- Page excerpt:
Sunday, March 20, 2022

Forgiveness: Those who tapped out when we needed them

This continues a Lenten series on forgiveness, focusing on the same kinds of sins that Jesus encountered and forgave. 

On the night in which he was betrayed, we know so many details of what Jesus did. And after dinner, he and some of his disciples went to a garden called Gethsemane. Jesus prayed. He asked his disciples to stay with him. His closest disciples, he asked them to stay close by him, to keep watch with him as he prayed. And they kept falling asleep. Over and over again. How often does Jesus ask for moral support? At the all-too-human moment of facing his own death, even as he prays, he asks for the company of his friends. And he keeps finding them asleep. It is an honor to be asked to watch with someone in their dark hour; that's easy to forget when it's late at night.

Are they unwilling? That's not the problem. He asked and they came with him. But after a good meal, and as the night wore on, their human frailty got the better of them. As Jesus said when he found them napping, "The spirit is willing but the flesh is weak."

There are times when I am angry at the people who were not there in my hour of need. As we see with the disciples, that can happen even from a simple thing like a late hour and a good meal: the eyelids grow heavy, and we truly hope nobody needs us because we will not be awake. I tend to imagine that people would be there for me if only the other person really cared -- but Jesus teaches me better: sometimes it's not right to doubt the sincerity of their compassion, so much as to remember the weakness of our humanity.

Lord, help me to forgive those who did not do what they could, when I asked for support. May I call to mind their willingness, and the weakness of humanity that we share.

- To be done:
1 – In the post on forgiveness, what garden did Jesus and some of his disciples go to after dinner?
2 – Please rewrite the post on forgiveness from "Forgiveness: Those who" up to and including "encountered and forgave.", substituting "Advent" for "Lenten".
The listing has nothing to do with the post on forgiveness.

- Data rows:
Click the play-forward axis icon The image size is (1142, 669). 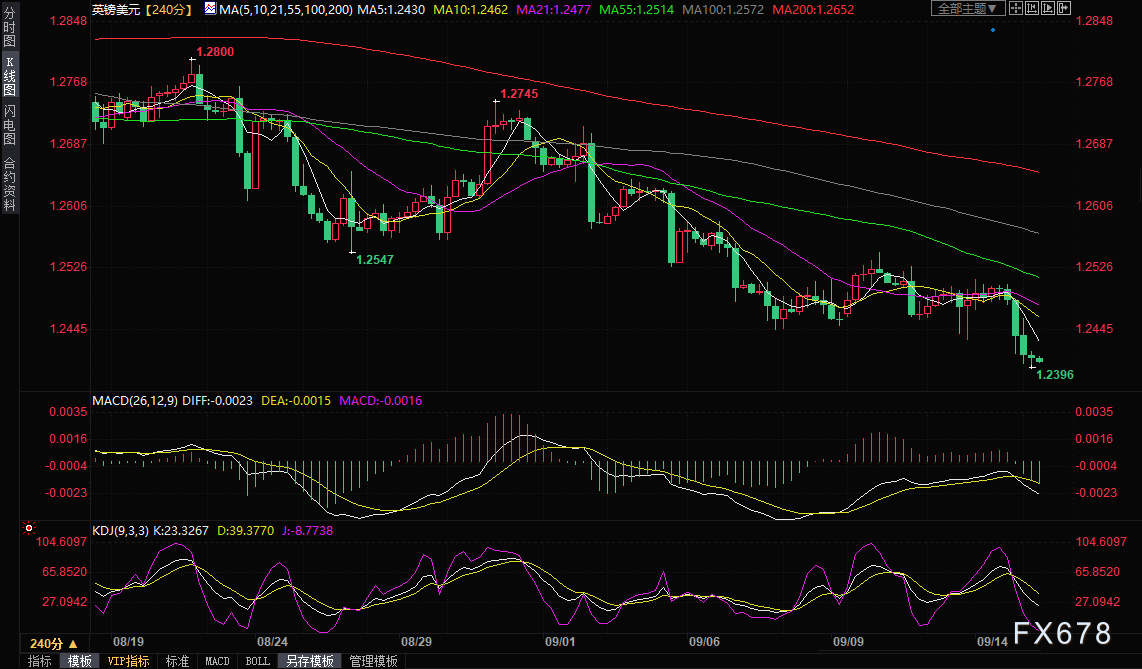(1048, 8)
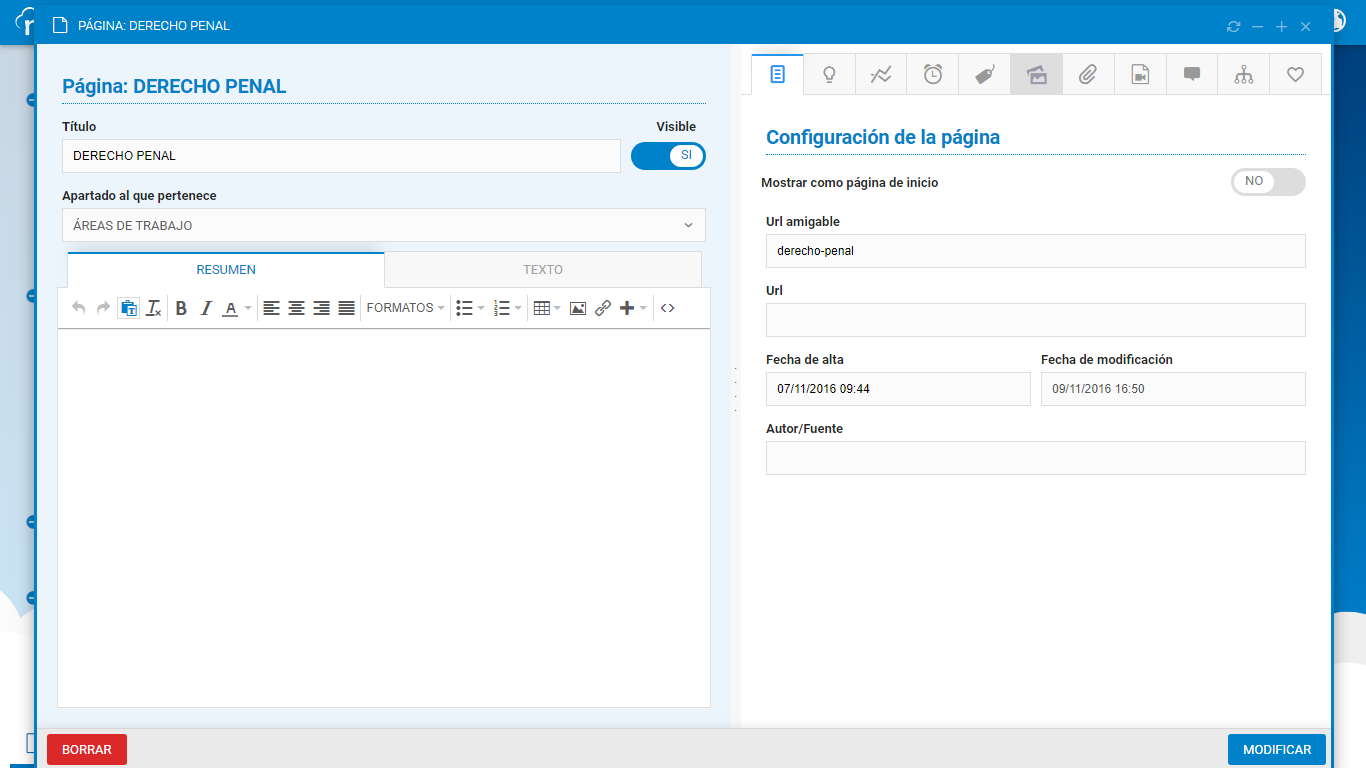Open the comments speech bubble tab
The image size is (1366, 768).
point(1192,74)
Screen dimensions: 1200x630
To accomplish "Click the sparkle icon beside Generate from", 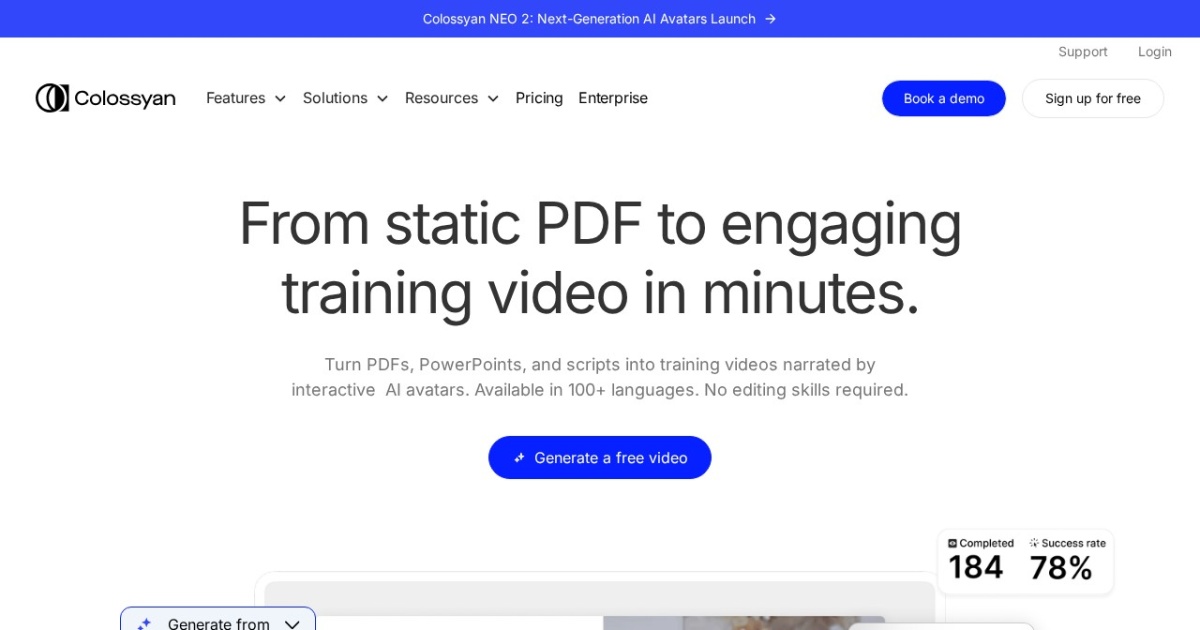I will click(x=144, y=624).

- Results by task:
1 – Gethsemane

2 –
Forgiveness: Those who tapped out when we needed them

This continues a Advent series on forgiveness, focusing on the same kinds of sins that Jesus encountered and forgave.